Il vero patriottismo, ha detto Obama, è la lealtà agli ideali dell'America: “Chi attacca le sue debolezze senza riconoscere la particolare grandezza dei suoi ideali e la provata capacità di ispirare un mondo migliore, davvero non capisce l'America”, un paese che è “l'ultima migliore speranza della Terra”. Sui blog di sinistra si storce il naso, ancora di più dopo le dichiarazioni favorevoli alla pena di morte per gli stupratori, al diritto di detenere armi, alla possibilità di intercettare i terroristi e al rifinanziamento della guerra in Iraq.

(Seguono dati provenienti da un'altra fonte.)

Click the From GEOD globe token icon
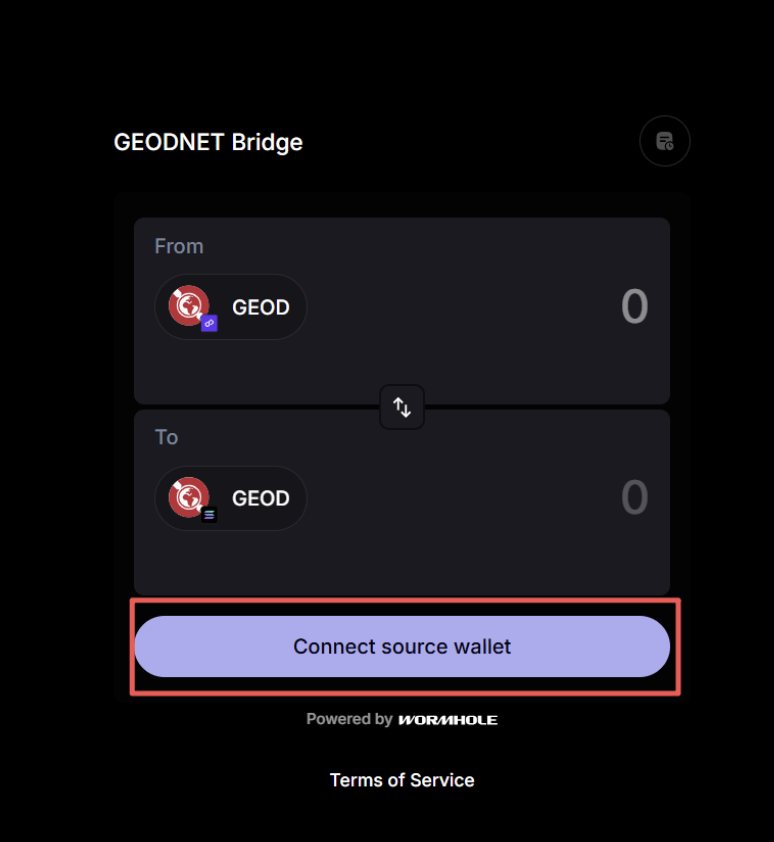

A giorni Obama andrà a Baghdad dal generale Petraeus e, secondo il New Yorker, ci potrebbero essere novità: “Sa senz'altro che il suo piano originale (di ritirare le truppe, ndr) potrebbe rivitalizzare l'al Qaida irachena, l'insorgenza sunnita e la milizia di Moqtada al Sadr, ma qualunque sia la bramosia idealistica dei suoi ammiratori, Obama resta un politico calcolatore e di sangue freddo”.